To index a web site with dtSearch, click Add web in the Update Index dialog box. You can do this multiple times to add any number of web sites to an index. To modify a web site in the Update Index dialog box, right-click the name in the What to index list and select Modify web site.

When indexing using the Spider, it is usually a good idea to enable caching of documents and text in the index, so dtSearch can highlight hits from the cached data. This ensures that you can search and browse results even if you cannot access the site.

To index an entire web site using a sitemap, enter the URL of the sitemap as the start page. Example: https://www.example.com/sitemap.xml. dtSearch supports XML and compressed (.gz) sitemaps. For more information on sitemaps, see https://www.sitemaps.org.

If you have problems accessing the site using the Spider, try changing the "User agent identification" to Internet Explorer. Some sites vary their appearance based on the user's browser, and if the site does not recognize the user agent name, it may return incorrect pages or fail to respond.

Limiting the Spider

To limit the Spider to particular areas of the site, use the Filename filters and Exclude filters in the Update Index dialog box. A filter with a / will be matched against the complete URL, so a filter of */OnlyThisOne/* would limit the indexer to documents under the "OnlyThisOne" folder. The Spider will also obey any instructions in a robots.txt file on the web site or in a robots meta tag. For more information on robots.txt and robots meta tags, see https://www.robotstxt.org.
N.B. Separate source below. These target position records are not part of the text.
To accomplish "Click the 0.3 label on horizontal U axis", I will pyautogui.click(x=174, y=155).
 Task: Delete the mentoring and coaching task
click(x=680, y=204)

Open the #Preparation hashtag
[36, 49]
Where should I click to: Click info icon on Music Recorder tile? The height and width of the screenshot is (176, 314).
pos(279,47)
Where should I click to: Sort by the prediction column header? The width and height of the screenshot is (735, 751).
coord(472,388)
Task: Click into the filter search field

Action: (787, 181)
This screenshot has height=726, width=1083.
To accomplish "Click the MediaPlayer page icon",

Starting page for web site
This is the first page dtSearch will request from the site to start the crawl. Usually this will be the home page of the web site.

Crawl depth
The crawl depth is number of levels into the web site dtSearch will reach when looking for pages. When dtSearch indexes a web site, it starts from the page you specify, indexes that page, and then looks for links from that page to other pages on the site. For each of those pages, it looks for links to still more pages. With a crawl depth of zero, dtSearch would index only the starting page. With a crawl depth of 1, dtSearch would index only pages that are directly linked to the starting page.

Authentication settings and Passwords...
If the site requires authentication, click Passwords... to set up a username and password.
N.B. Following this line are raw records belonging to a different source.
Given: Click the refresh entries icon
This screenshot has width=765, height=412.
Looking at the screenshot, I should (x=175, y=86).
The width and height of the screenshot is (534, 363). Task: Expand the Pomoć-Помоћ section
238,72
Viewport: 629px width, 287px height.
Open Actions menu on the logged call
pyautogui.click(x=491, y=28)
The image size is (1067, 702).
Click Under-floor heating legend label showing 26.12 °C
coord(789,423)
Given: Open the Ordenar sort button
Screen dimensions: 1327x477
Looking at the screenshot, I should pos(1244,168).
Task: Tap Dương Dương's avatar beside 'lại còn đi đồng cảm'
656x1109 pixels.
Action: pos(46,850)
Allow the Spider to access web servers other than the starting server
By default, the Spider will not follow links to servers other than the starting server. For example, if the start page for the crawl is www.dtsearch.com, the Spider will not follow links to support.dtsearch.com. To enable the Spider to follow links to other servers, check this box and list the other servers to include. You can use wildcards to specify the server names to match. For example, *.dtsearch.com would match www.dtsearch.com, support.dtsearch.com, and download.dtsearch.com.

Stop crawl after __ files
Use this setting to limit the number of pages the Spider should index on a web site.
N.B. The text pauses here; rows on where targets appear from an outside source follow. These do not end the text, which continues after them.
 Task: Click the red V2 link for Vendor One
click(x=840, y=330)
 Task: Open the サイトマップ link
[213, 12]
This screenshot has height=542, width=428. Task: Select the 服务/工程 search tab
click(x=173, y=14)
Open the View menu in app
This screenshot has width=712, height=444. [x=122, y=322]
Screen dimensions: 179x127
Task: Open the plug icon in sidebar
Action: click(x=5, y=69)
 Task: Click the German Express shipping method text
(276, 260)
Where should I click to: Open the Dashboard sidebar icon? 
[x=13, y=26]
Stop crawl after __ minutes
Use this setting to limit the amount of time the Spider will spend crawling pages on a web site.

Skip files larger than __ kilobytes
Use this setting to limit the maximum size of files that the Spider will attempt to access.

Time to pause between page downloads
Requiring the Spider to pause between page downloads can reduce the effect of indexing on the web server.

User agent identification
Some web sites behave differently depending on the web browser being used to access them. For these sites, you can use the User agent identification to specify a user agent name (for example, Internet Explorer) for the Spider to use, so the Spider will index the same view of the web site that users see with a web browser.